Dynamic diplomacy: From SCO to BRICS
The tree of Iran’s balanced foreign policy approach is on the verge of being a one-year-old child. Stronger than before, Iran is pursuing dynamic diplomacy in a variety of cities such as Doha, Ashgabat, and other capitals. Baghdad will also join the list soon.
While Iran’s top negotiator Ali Bagheri Kani is engaged in intensive negotiations in Qatar with the United States through the European Union delegation, Iran’s President Ebrahim Raisi and his oil and foreign ministers are in Ashgabat pursuing transit diplomacy as well as the legal regime of the Caspian Sea with the littoral states.
Prior to his departure for Ashgabat on Wednesday, Raisi spoke to reporters about the purpose of his visit to Turkmenistan.
“This visit is taking place at the invitation of the esteemed president of the brotherly and friendly country of Turkmenistan in order to attend the Caspian Sea littoral states summit,” he remarked.
The President called the Caspian Sea a common heritage and capital for the littoral states with more than 270 million people.
“We have good relations with the littoral states of the Caspian Sea, but in addition to reviewing the legal regime of the Caspian Sea and peaceful use of the sea for the purpose of improving security at the sea, what will be discussed at the sixth summit of the Caspian Sea littoral states is cooperation between countries in the fields of transport, transit, trade, management of marine living resources, environment, as well as preventing the presence of outsiders in the sea, which is also agreed upon by all coastal countries.”
Prior to the beginning of the summit, Raisi met Serdar Berdimuhamedow, Turkmenistan’s President, as well as Chairman of the People’s Council of Turkmenistan, Gurbanguly Berdimuhamedow.
During the meeting with the President of Turkmenistan, Raisi pointed out that the implementation of the memoranda of understanding and cooperation documents signed by the two countries during Berdimuhamedow’s recent visit to Tehran will accelerate promotion of cooperation between the two countries.
Later, Raisi met with the Azerbaijani President, Ilham Aliyev.
During the meeting, Raisi reminded Aliyev that the presence of the Israeli regime in any part of the world undermines security there.

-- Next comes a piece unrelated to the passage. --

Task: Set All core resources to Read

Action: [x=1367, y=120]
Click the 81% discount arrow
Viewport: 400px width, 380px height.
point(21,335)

The president also had a brief meeting with his Russian counterpart Vladimir Putin on the sidelines of the summit.
There’s little doubt that Tehran has not put all its eggs into the basket of the JCPOA revival, as it actively seeks to establish trade relations with the neighbors. It’s short-sighted thinking to assume that Iran has to wait for the United States to return to the JCPOA, while it can enjoy the benefits of regional alliances such as the Shanghai Cooperation Organization (SCO), or BRICS (Brazil, Russia, India, China, and South Africa).
On Monday, Iran’s former Foreign Ministry spokesman Saeed Khatibzadeh, who was holding his last presser, told the Tehran Times correspondent that Tehran has submitted a membership request to the BRICS secretariat via Foreign Minister Hossein Amir Abdollahian. While dynamically trailing balanced and active diplomacy with the neighbors, Tehran is awaiting Washington’s serious political decisions to return to the Joint Comprehensive Plan of Action (JCPOA).